3) Simulation and Testing
Once a connector and cable have been designed and optimized for a defined protocol, a physical product prototype needs to be tested to validate the full characterization using a network analyzer. It’s not outside the realm of possibility for a connector and a cable to each separately pass a speed test but then fail when put together, so it’s crucial to test the full assembly.
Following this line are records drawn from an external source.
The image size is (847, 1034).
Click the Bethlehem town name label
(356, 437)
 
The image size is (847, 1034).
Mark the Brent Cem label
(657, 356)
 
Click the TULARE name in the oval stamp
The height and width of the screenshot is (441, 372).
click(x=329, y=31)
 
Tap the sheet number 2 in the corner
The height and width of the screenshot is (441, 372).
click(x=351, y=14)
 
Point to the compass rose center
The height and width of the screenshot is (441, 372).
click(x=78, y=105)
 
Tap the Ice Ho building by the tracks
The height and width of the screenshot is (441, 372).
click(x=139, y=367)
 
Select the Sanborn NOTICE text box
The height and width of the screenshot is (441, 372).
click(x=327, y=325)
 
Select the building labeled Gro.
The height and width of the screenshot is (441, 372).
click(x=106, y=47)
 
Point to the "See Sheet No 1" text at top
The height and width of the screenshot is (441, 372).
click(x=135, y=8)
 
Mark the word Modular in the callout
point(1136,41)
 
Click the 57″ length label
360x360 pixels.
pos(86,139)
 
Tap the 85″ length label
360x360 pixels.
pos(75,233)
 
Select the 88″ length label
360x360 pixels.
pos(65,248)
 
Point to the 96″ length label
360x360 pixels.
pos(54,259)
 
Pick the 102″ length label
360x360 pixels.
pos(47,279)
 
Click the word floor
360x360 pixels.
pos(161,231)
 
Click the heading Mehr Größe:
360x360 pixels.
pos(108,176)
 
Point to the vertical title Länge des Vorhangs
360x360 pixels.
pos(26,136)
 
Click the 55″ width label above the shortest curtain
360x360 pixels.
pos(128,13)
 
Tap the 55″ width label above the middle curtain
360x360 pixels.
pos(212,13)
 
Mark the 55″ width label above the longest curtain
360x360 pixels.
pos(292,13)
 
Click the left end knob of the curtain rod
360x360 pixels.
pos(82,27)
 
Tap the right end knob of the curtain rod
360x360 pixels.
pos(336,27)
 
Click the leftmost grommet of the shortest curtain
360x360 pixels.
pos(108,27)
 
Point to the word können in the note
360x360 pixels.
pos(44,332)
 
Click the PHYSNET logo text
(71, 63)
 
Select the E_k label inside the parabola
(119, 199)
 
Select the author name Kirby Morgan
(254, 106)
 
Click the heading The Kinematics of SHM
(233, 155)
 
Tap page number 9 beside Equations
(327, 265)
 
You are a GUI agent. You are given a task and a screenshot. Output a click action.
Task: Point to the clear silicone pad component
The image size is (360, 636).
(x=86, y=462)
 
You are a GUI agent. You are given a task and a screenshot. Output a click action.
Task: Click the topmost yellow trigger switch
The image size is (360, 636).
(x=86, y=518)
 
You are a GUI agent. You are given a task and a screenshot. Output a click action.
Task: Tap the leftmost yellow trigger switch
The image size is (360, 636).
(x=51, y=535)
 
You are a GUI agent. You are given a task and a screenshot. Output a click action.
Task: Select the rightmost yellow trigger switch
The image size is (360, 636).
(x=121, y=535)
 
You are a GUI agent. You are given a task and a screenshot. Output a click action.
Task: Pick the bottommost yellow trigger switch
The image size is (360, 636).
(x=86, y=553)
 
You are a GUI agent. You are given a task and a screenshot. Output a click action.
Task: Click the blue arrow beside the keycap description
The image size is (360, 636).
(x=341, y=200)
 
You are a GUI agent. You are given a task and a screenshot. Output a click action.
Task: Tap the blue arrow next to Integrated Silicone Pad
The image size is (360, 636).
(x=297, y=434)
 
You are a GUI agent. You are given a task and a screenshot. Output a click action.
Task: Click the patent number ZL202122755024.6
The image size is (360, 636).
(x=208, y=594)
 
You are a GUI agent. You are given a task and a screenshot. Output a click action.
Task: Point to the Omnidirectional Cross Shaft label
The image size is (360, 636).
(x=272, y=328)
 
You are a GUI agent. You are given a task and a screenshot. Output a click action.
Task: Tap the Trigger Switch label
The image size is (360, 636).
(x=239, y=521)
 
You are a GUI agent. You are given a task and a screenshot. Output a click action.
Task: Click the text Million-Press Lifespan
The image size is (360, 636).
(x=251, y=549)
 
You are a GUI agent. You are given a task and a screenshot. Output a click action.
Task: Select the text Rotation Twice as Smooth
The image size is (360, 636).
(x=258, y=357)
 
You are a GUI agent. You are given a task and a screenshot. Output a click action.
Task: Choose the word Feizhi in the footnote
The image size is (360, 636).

Physical testing for multiple connectors and cables can become cumbersome, so many companies turn to simulation software to find the best fit. Simulation software is the perfect tool for this design process since it allows designers to verify the compatibility of the complete cable assembly with the targeted protocol. It also allows the effects of design modifications to be immediately evaluated in time and in the frequency domain, which enables optimized designs and high confidence that the connector will perfectly match the desired protocols.
Simulation software can, for example, measure and compare the S-parameters of a cable assembly with the target values defined in a given protocol specification (e.g., USB 3.0, HDMI, and Ethernet). If one of the parameters fails, an iteration loop will be made on the design until the cable assembly fulfills all protocol requirements. At this time, the product can be declared protocol compatible.
High-Speed Data Connectivity
Copper beats wireless for speed, and fiber optics beats copper for the amount of data that can travel quickly. So, don’t overlook fiber options when you have a need for data speed. It is quite possible that while determining the need for data speed, you’ll be evaluating a combination of wireless, copper wire, and fiber optic connectivity solutions — especially for larger projects. As connectivity options expand, you may even want to use all three at various points in the ecosystem. Careful consideration needs to be given to each segment of your connectivity solution in order to achieve the best possible data transfer rates in application that require high-speed performance.